• [TASK GOAL] Give back the material word for word, every line included.

• [AVAILABLE DATA]

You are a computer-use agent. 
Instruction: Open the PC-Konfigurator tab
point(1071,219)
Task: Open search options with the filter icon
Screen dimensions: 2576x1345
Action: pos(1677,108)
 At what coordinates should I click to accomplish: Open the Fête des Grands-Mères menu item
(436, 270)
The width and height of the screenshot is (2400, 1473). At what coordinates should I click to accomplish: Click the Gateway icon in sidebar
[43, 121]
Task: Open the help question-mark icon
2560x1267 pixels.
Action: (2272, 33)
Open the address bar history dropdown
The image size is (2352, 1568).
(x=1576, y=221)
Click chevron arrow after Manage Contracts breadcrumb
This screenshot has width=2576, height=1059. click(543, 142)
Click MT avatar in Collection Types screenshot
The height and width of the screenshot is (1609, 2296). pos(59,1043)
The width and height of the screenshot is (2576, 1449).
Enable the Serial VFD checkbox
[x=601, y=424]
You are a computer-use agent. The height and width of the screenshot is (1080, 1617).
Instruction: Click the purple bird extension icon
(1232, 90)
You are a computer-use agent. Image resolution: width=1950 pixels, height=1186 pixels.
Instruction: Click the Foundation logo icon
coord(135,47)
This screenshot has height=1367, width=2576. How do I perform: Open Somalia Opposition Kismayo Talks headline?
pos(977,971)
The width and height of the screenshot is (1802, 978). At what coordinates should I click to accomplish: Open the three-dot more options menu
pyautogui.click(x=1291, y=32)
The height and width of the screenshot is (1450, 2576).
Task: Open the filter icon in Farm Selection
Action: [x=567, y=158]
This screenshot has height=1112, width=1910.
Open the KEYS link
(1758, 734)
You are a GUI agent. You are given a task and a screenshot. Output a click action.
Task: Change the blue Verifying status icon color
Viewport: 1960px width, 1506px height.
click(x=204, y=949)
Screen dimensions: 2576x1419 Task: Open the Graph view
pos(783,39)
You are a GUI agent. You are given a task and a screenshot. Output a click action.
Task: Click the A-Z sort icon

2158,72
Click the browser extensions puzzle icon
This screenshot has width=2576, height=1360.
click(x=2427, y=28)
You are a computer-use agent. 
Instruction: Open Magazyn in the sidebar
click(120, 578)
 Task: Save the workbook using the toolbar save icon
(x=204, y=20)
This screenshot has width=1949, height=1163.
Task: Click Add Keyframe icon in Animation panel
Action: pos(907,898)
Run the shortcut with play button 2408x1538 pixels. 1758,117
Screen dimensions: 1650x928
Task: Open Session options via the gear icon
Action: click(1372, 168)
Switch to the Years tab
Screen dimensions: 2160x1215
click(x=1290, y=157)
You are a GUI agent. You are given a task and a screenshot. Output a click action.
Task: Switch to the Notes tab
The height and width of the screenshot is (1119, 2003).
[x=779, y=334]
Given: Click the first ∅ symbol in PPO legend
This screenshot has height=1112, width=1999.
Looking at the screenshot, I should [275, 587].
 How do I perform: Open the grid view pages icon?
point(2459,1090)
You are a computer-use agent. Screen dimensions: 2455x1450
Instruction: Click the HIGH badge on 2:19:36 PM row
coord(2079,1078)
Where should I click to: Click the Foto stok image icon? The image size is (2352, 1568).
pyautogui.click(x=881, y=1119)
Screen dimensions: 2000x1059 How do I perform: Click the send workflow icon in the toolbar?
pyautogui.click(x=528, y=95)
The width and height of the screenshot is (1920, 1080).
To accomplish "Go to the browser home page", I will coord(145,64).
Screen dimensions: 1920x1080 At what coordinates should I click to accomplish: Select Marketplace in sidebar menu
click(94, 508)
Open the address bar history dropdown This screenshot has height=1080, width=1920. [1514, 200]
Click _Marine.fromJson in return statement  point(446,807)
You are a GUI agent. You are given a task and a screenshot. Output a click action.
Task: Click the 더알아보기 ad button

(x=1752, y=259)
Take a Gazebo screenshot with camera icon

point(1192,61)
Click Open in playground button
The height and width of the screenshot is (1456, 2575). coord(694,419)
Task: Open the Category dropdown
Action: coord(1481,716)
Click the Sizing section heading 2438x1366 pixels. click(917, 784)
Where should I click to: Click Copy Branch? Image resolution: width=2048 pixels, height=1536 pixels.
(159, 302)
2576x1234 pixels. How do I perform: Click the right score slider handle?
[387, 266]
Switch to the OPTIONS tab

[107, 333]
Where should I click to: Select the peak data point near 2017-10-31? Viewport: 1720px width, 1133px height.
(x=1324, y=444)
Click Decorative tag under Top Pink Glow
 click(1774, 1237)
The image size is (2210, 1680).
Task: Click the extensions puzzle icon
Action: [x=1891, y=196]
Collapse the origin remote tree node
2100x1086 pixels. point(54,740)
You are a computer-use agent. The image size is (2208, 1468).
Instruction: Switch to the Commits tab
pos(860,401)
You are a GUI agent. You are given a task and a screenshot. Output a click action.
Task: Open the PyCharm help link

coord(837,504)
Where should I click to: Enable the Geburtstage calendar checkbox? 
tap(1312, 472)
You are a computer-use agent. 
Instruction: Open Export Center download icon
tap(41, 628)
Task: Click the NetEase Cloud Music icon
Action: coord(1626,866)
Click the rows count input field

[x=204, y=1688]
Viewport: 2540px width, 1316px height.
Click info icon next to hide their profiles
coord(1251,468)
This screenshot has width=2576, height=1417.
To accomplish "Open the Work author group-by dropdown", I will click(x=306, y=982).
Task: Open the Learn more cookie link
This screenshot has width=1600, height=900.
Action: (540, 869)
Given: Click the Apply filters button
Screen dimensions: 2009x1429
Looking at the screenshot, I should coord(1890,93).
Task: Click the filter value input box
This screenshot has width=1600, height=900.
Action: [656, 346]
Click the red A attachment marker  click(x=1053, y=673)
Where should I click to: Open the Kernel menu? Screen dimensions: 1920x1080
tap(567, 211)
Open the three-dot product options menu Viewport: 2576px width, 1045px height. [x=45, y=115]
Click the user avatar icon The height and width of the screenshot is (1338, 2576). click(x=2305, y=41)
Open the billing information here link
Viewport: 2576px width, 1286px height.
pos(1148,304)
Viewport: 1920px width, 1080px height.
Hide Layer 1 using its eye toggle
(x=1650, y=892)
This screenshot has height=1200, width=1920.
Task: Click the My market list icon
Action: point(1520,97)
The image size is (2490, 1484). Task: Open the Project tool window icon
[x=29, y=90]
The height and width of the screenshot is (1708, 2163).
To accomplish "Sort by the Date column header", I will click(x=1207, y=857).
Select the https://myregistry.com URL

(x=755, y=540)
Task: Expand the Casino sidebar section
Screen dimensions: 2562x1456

• [OUTPUT FOR THIS TASK]
You are a computer-use agent. 
Instruction: Open the PC-Konfigurator tab
point(1071,219)
Task: Open search options with the filter icon
Screen dimensions: 2576x1345
Action: pos(1677,108)
 At what coordinates should I click to accomplish: Open the Fête des Grands-Mères menu item
(436, 270)
The width and height of the screenshot is (2400, 1473). At what coordinates should I click to accomplish: Click the Gateway icon in sidebar
[43, 121]
Task: Open the help question-mark icon
2560x1267 pixels.
Action: (2272, 33)
Open the address bar history dropdown
The image size is (2352, 1568).
(x=1576, y=221)
Click chevron arrow after Manage Contracts breadcrumb
This screenshot has width=2576, height=1059. click(543, 142)
Click MT avatar in Collection Types screenshot
The height and width of the screenshot is (1609, 2296). pos(59,1043)
The width and height of the screenshot is (2576, 1449).
Enable the Serial VFD checkbox
[x=601, y=424]
You are a computer-use agent. The height and width of the screenshot is (1080, 1617).
Instruction: Click the purple bird extension icon
(1232, 90)
You are a computer-use agent. Image resolution: width=1950 pixels, height=1186 pixels.
Instruction: Click the Foundation logo icon
coord(135,47)
This screenshot has height=1367, width=2576. How do I perform: Open Somalia Opposition Kismayo Talks headline?
pos(977,971)
The width and height of the screenshot is (1802, 978). At what coordinates should I click to accomplish: Open the three-dot more options menu
pyautogui.click(x=1291, y=32)
The height and width of the screenshot is (1450, 2576).
Task: Open the filter icon in Farm Selection
Action: [x=567, y=158]
This screenshot has height=1112, width=1910.
Open the KEYS link
(1758, 734)
You are a GUI agent. You are given a task and a screenshot. Output a click action.
Task: Change the blue Verifying status icon color
Viewport: 1960px width, 1506px height.
click(x=204, y=949)
Screen dimensions: 2576x1419 Task: Open the Graph view
pos(783,39)
You are a GUI agent. You are given a task and a screenshot. Output a click action.
Task: Click the A-Z sort icon

2158,72
Click the browser extensions puzzle icon
This screenshot has width=2576, height=1360.
click(x=2427, y=28)
You are a computer-use agent. 
Instruction: Open Magazyn in the sidebar
click(120, 578)
 Task: Save the workbook using the toolbar save icon
(x=204, y=20)
This screenshot has width=1949, height=1163.
Task: Click Add Keyframe icon in Animation panel
Action: pos(907,898)
Run the shortcut with play button 2408x1538 pixels. 1758,117
Screen dimensions: 1650x928
Task: Open Session options via the gear icon
Action: click(1372, 168)
Switch to the Years tab
Screen dimensions: 2160x1215
click(x=1290, y=157)
You are a GUI agent. You are given a task and a screenshot. Output a click action.
Task: Switch to the Notes tab
The height and width of the screenshot is (1119, 2003).
[x=779, y=334]
Given: Click the first ∅ symbol in PPO legend
This screenshot has height=1112, width=1999.
Looking at the screenshot, I should [275, 587].
 How do I perform: Open the grid view pages icon?
point(2459,1090)
You are a computer-use agent. Screen dimensions: 2455x1450
Instruction: Click the HIGH badge on 2:19:36 PM row
coord(2079,1078)
Where should I click to: Click the Foto stok image icon? The image size is (2352, 1568).
pyautogui.click(x=881, y=1119)
Screen dimensions: 2000x1059 How do I perform: Click the send workflow icon in the toolbar?
pyautogui.click(x=528, y=95)
The width and height of the screenshot is (1920, 1080).
To accomplish "Go to the browser home page", I will coord(145,64).
Screen dimensions: 1920x1080 At what coordinates should I click to accomplish: Select Marketplace in sidebar menu
click(94, 508)
Open the address bar history dropdown This screenshot has height=1080, width=1920. [1514, 200]
Click _Marine.fromJson in return statement  point(446,807)
You are a GUI agent. You are given a task and a screenshot. Output a click action.
Task: Click the 더알아보기 ad button

(x=1752, y=259)
Take a Gazebo screenshot with camera icon

point(1192,61)
Click Open in playground button
The height and width of the screenshot is (1456, 2575). coord(694,419)
Task: Open the Category dropdown
Action: coord(1481,716)
Click the Sizing section heading 2438x1366 pixels. click(917, 784)
Where should I click to: Click Copy Branch? Image resolution: width=2048 pixels, height=1536 pixels.
(159, 302)
2576x1234 pixels. How do I perform: Click the right score slider handle?
[387, 266]
Switch to the OPTIONS tab

[107, 333]
Where should I click to: Select the peak data point near 2017-10-31? Viewport: 1720px width, 1133px height.
(x=1324, y=444)
Click Decorative tag under Top Pink Glow
 click(1774, 1237)
The image size is (2210, 1680).
Task: Click the extensions puzzle icon
Action: [x=1891, y=196]
Collapse the origin remote tree node
2100x1086 pixels. point(54,740)
You are a computer-use agent. The image size is (2208, 1468).
Instruction: Switch to the Commits tab
pos(860,401)
You are a GUI agent. You are given a task and a screenshot. Output a click action.
Task: Open the PyCharm help link

coord(837,504)
Where should I click to: Enable the Geburtstage calendar checkbox? 
tap(1312, 472)
You are a computer-use agent. 
Instruction: Open Export Center download icon
tap(41, 628)
Task: Click the NetEase Cloud Music icon
Action: coord(1626,866)
Click the rows count input field

[x=204, y=1688]
Viewport: 2540px width, 1316px height.
Click info icon next to hide their profiles
coord(1251,468)
This screenshot has width=2576, height=1417.
To accomplish "Open the Work author group-by dropdown", I will click(x=306, y=982).
Task: Open the Learn more cookie link
This screenshot has width=1600, height=900.
Action: (540, 869)
Given: Click the Apply filters button
Screen dimensions: 2009x1429
Looking at the screenshot, I should coord(1890,93).
Task: Click the filter value input box
This screenshot has width=1600, height=900.
Action: [656, 346]
Click the red A attachment marker  click(x=1053, y=673)
Where should I click to: Open the Kernel menu? Screen dimensions: 1920x1080
tap(567, 211)
Open the three-dot product options menu Viewport: 2576px width, 1045px height. [x=45, y=115]
Click the user avatar icon The height and width of the screenshot is (1338, 2576). click(x=2305, y=41)
Open the billing information here link
Viewport: 2576px width, 1286px height.
pos(1148,304)
Viewport: 1920px width, 1080px height.
Hide Layer 1 using its eye toggle
(x=1650, y=892)
This screenshot has height=1200, width=1920.
Task: Click the My market list icon
Action: point(1520,97)
The image size is (2490, 1484). Task: Open the Project tool window icon
[x=29, y=90]
The height and width of the screenshot is (1708, 2163).
To accomplish "Sort by the Date column header", I will click(x=1207, y=857).
Select the https://myregistry.com URL

(x=755, y=540)
Task: Expand the Casino sidebar section
Screen dimensions: 2562x1456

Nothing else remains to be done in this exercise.